The first question boils down to whether the Glasgow Pact is ambitious enough to prevent human suffering, and the answer is complicated. There are many reasons why this annual meeting on climate negotiations received more press attention than in previous years. COP-26 came at a critical time, and provided a final chance to ‘keep 1.5 degrees alive’. It was the first meeting since wealthy nations missed the deadline to provide $100 bn a year in climate finance to low- and middle-income countries, and since the Covid-19 pandemic disrupted the usual processes of climate negotiations.

On the one hand, important agreements were signed; many governments agreed that by 2030 they would end deforestation and would reduce methane emissions by 30%. However, the pledges on cutting greenhouse gas emissions did not go far enough; even if governments keep to all of them, global temperature rise is expected to reach 2.4 degrees by the end of the century, a disastrous increase from 1.5 degrees. And whilst governments renewed their commitments to provide $100bn a year in climate finance, they only agreed to do this by 2023. Governments also agreed to renew their emissions pledges next year, instead of in five years as previously planned. Some officials claim that this means COP-26’s official goal of ‘keeping 1.5 degrees alive’ was met, and that humanity still has a final chance to avoid climate catastrophe.

But if the goal is to prevent human suffering, the Glasgow Pact is not ambitious enough. Even if we do manage to stay within 2.4, or 1.5 degrees warming, climate-related disasters are already becoming more common and more intense, agricultural systems are being disrupted, and people are being forced to migrate. Humanitarian organisations will do everything they can to meet the unprecedented increases in basic needs, but the scale of this crisis requires more than the emergency response model that the sector was built upon.

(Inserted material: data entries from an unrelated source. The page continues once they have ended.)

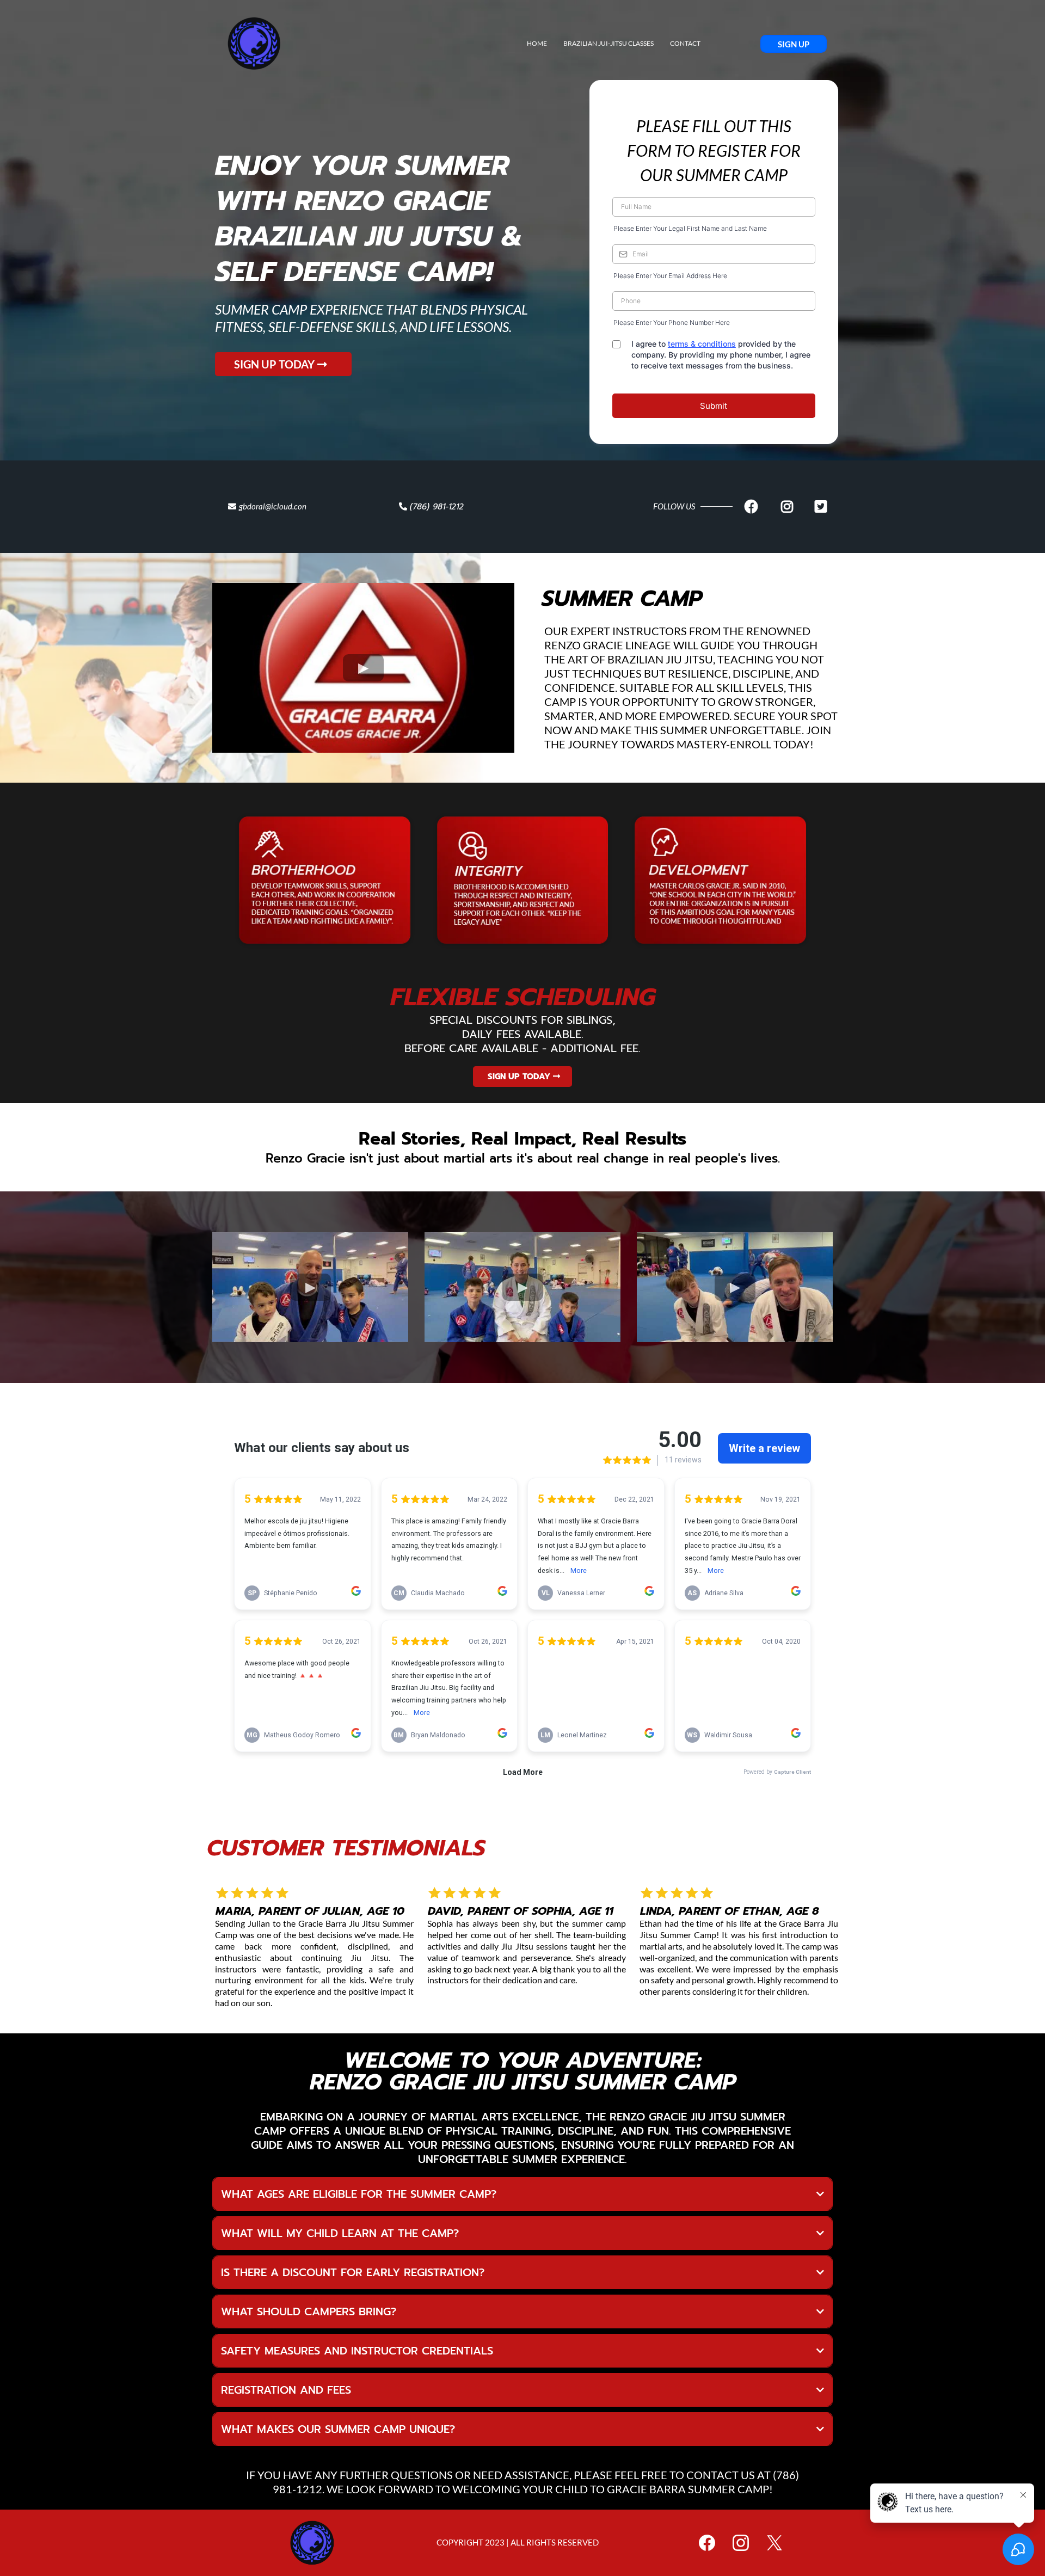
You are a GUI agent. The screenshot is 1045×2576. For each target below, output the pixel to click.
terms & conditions (702, 343)
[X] (774, 2543)
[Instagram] (741, 2543)
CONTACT (685, 43)
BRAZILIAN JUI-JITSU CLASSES (608, 43)
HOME (537, 43)
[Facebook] (707, 2543)
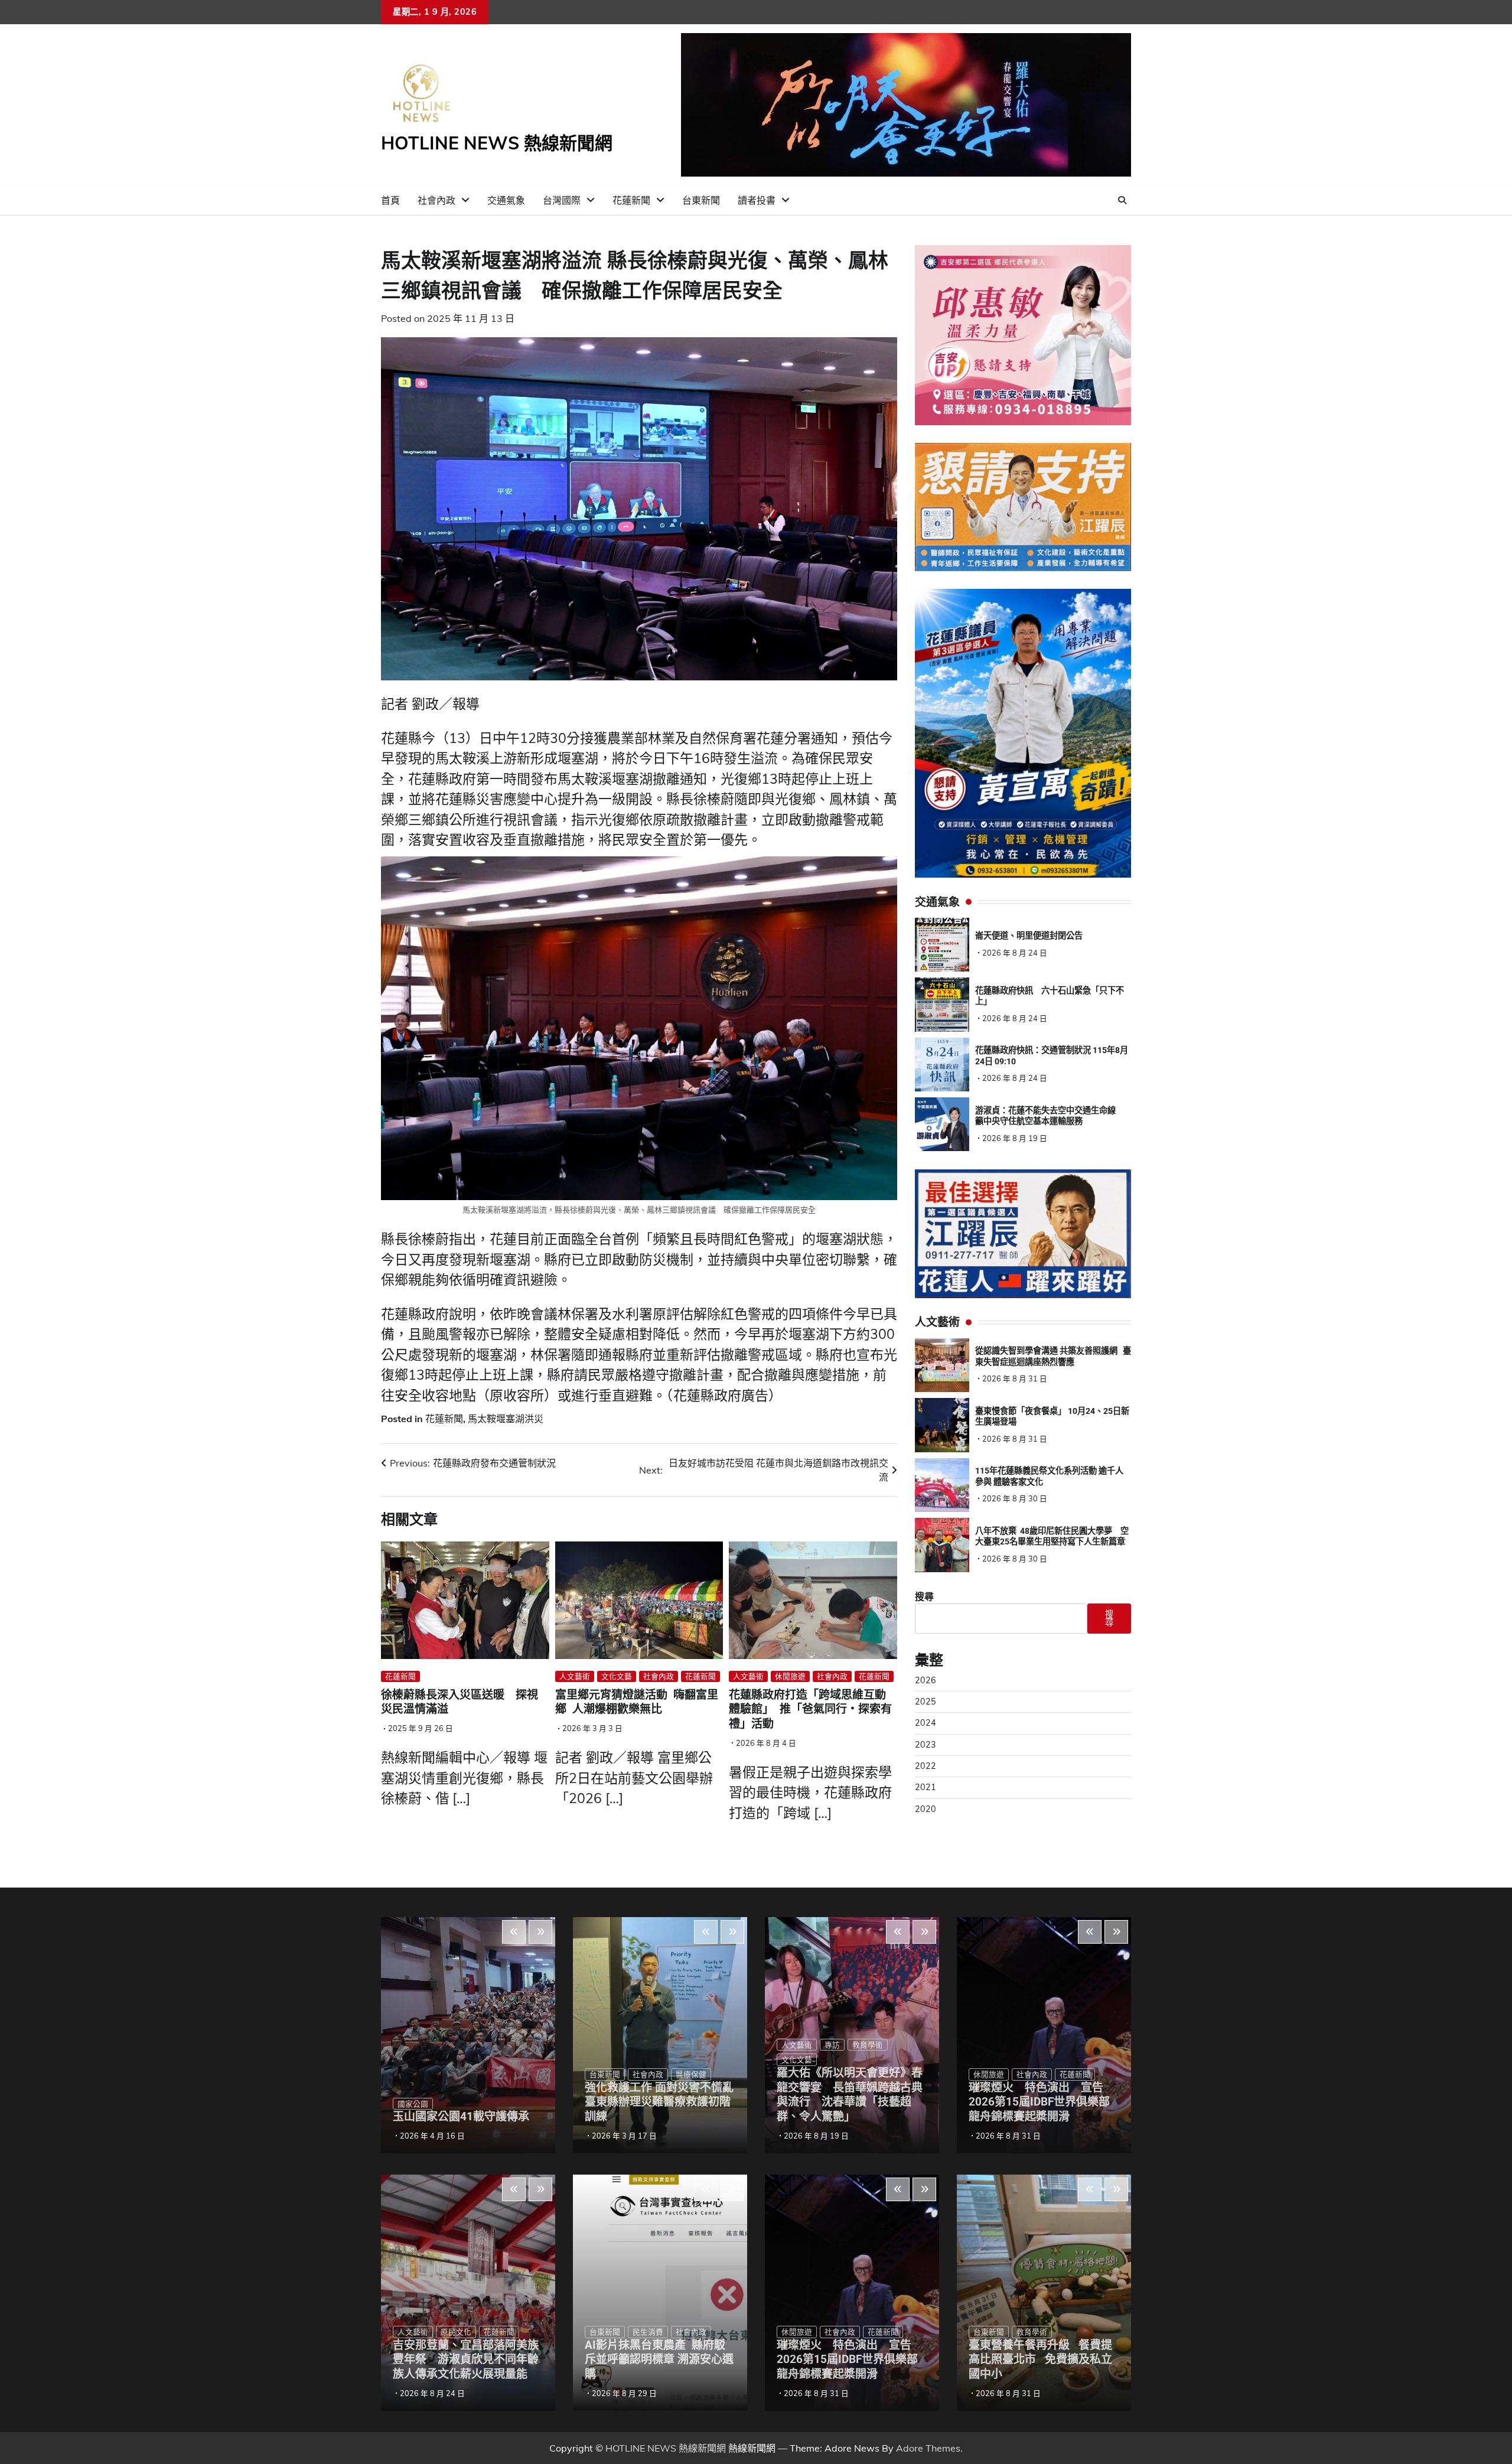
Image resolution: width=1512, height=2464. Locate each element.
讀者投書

As we move on from COP-26, it is clear that governments and humanitarian organisations must both adapt to cope with this crisis. Humanitarian organisations must adapt their programme activities so that they focus more on preparedness, and are therefore able to prevent extreme weather events from turning into humanitarian disasters. But this can only happen when wealthier nations provide much greater investment, for preparedness as well as longer term adaptation and disaster risk reduction.

In the meantime, the humanitarian sector is continuing to adapt, with innovative finance models and preparedness interventions. But the next COP will be just as critical.